Email Automation: Smart, Affordable Personalization
I wanted to personalize my messages, but I wasn’t about to buy an expensive marketing automation tool.
A bit of web research led me to Mailsuite – an online tool that would integrate with my gmail account, and read the data from my list of contacts in Google Sheets, making it easy to schedule 114 messages reading “Dear FIRSTNAME: Congratulations on your work on YOUR MOVIES being aired on THE STREAMING CHANNEL!”
Even better, for $19.99, their advanced feature suite would notify me via a popup or email every time someone clicked a link in my messages. I could also access a dashboard for on-demand reporting of who was opening my messages multiple times (a sign to me that they were interested, or forwarding it around their company).
While I wasn’t going to cold call all hundred-plus contacts each week, I certainly had time to call anyone interested enough to click a link, or who showed this level of interest – and the real-time alerting meant I was often calling while they were browsing my site.
When I had a real conversation, I manually removed that prospect from the rest of the sequence. Of course, I also used Mailsuite’s tools to comply with relevant email marketing laws, respecting opt-out requests.
The Result: Tangible Traction for $580.86
My total out of pocket costs for six months of this sales and marketing experiment came in at just under $600.
Here’s the $580.86 breakdown:
EasyDNS URL registration (1 year upfront): $26.99
Google Gemini AI ($19.99/month for 6 months): $119.94
Wix “Light” plan (1 year upfront): $204.00
Buffer subscription ($5/channel/month for 3 channels for 6 months): $90.00
IMDB.com access (1 month): $19.99
Mailsuite ($19.99/month for 6 months): $119.94
While I haven’t earned any movie writing royalties yet, I suspect that’s more a reflection of the product being marketed than the process used. The sales metrics are pretty encouraging:
114 Contacts Targeted
3 contacts asked to be unsubscribed or said they are not interested.
14 contacts requested copies of different scripts to read
2 contacts asked to include the scripts in their company’s package of pitches they are shopping to TV channels
1 contact has asked for extensive re-writes on a specific script
I always coach sellers to stay professionally persistent. While most people give up after two or three messages, the results of my six-message sequence show that the best response actually came from the final message.
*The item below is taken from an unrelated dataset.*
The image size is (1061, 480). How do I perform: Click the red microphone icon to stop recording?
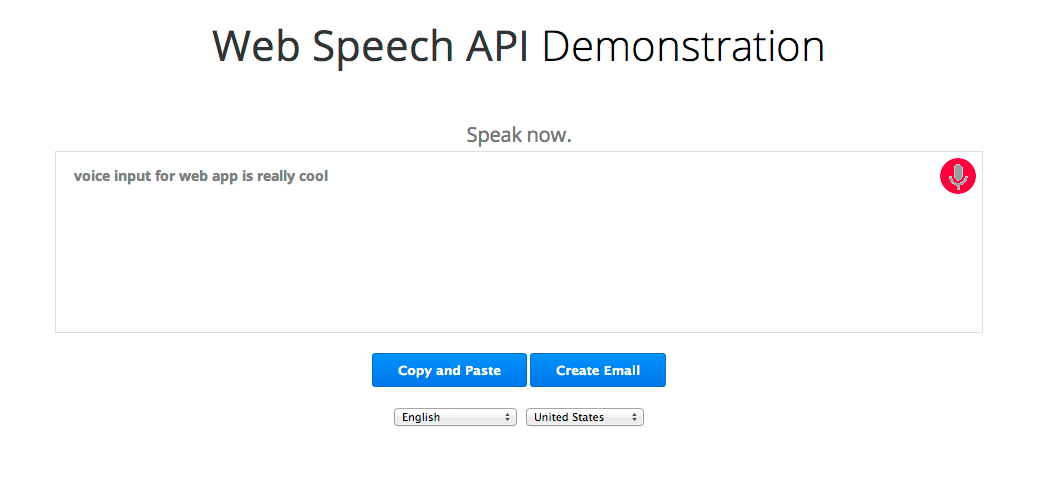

Email 6’s message was inspired by the Sandler Pendulum, and said, in effect “I’ve sent you one email every week for the last five weeks, and gotten no response. I’m assuming you’re not interested, and will give your inbox a break by stopping now.” Two recipients called that day to set up meetings, and ten requested scripts to read.
The Closing Scene
My experiment in holiday movie writing showed me something valuable: effective lead generation isn’t reserved for companies with endless resources. For under $600 spent over six months, I built a credible online presence, automated my social media, identified key prospects, implemented a multi-touch email campaign, and gained valuable insights into audience engagement.
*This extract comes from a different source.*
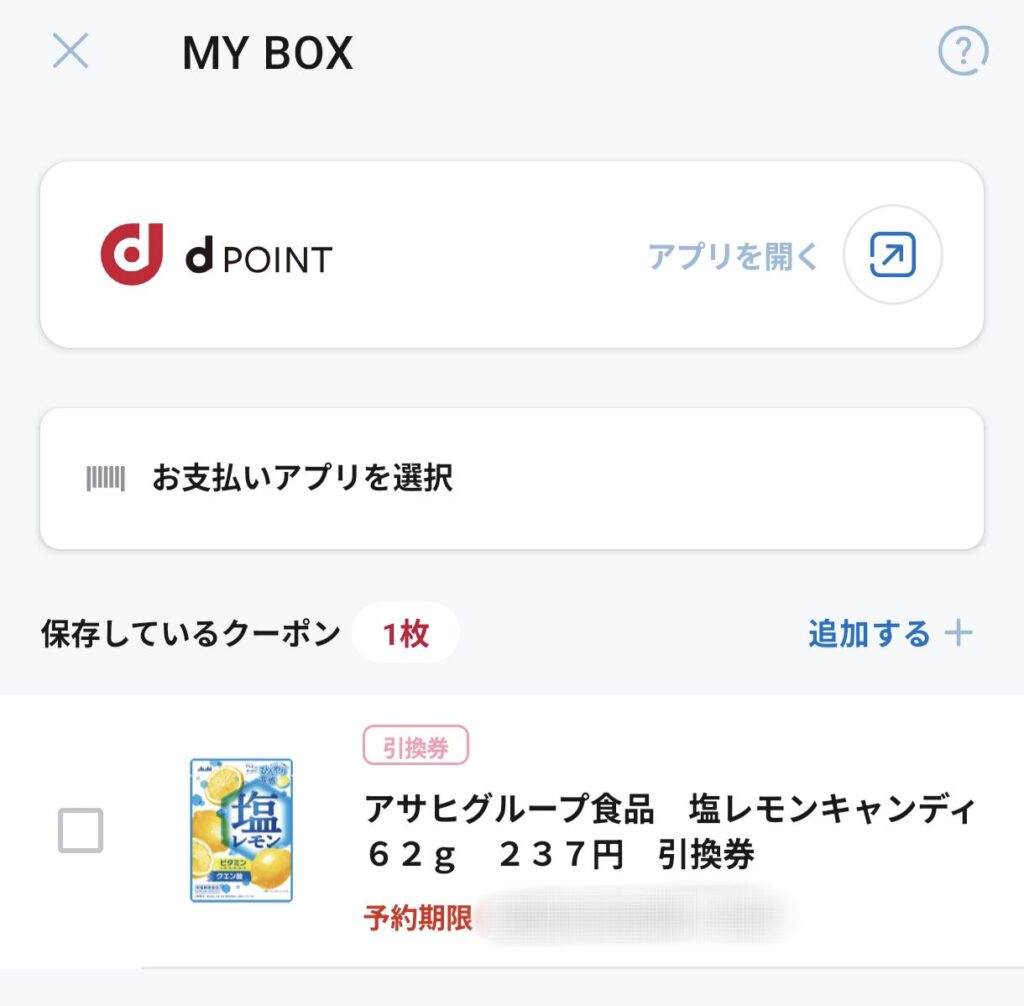
Task: Click the 保存しているクーポン heading
Action: 191,634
It’s true that my screenwriting millions haven’t rolled in just yet (the tea-spilling joke might need work!), the tangible sales metrics speak for themselves. Generating interest, securing script requests, and even prompting rewrite discussions from industry professionals with such a lean approach demonstrates the power of strategic, persistent outreach—even when running a solo operation.
The process may be rough and involve a lot of effort, but you can build surprisingly effective lead generation systems with readily available, low-cost tools applied to established sales principles. Don’t let a “startup budget” deter you from thinking big – we all start somewhere!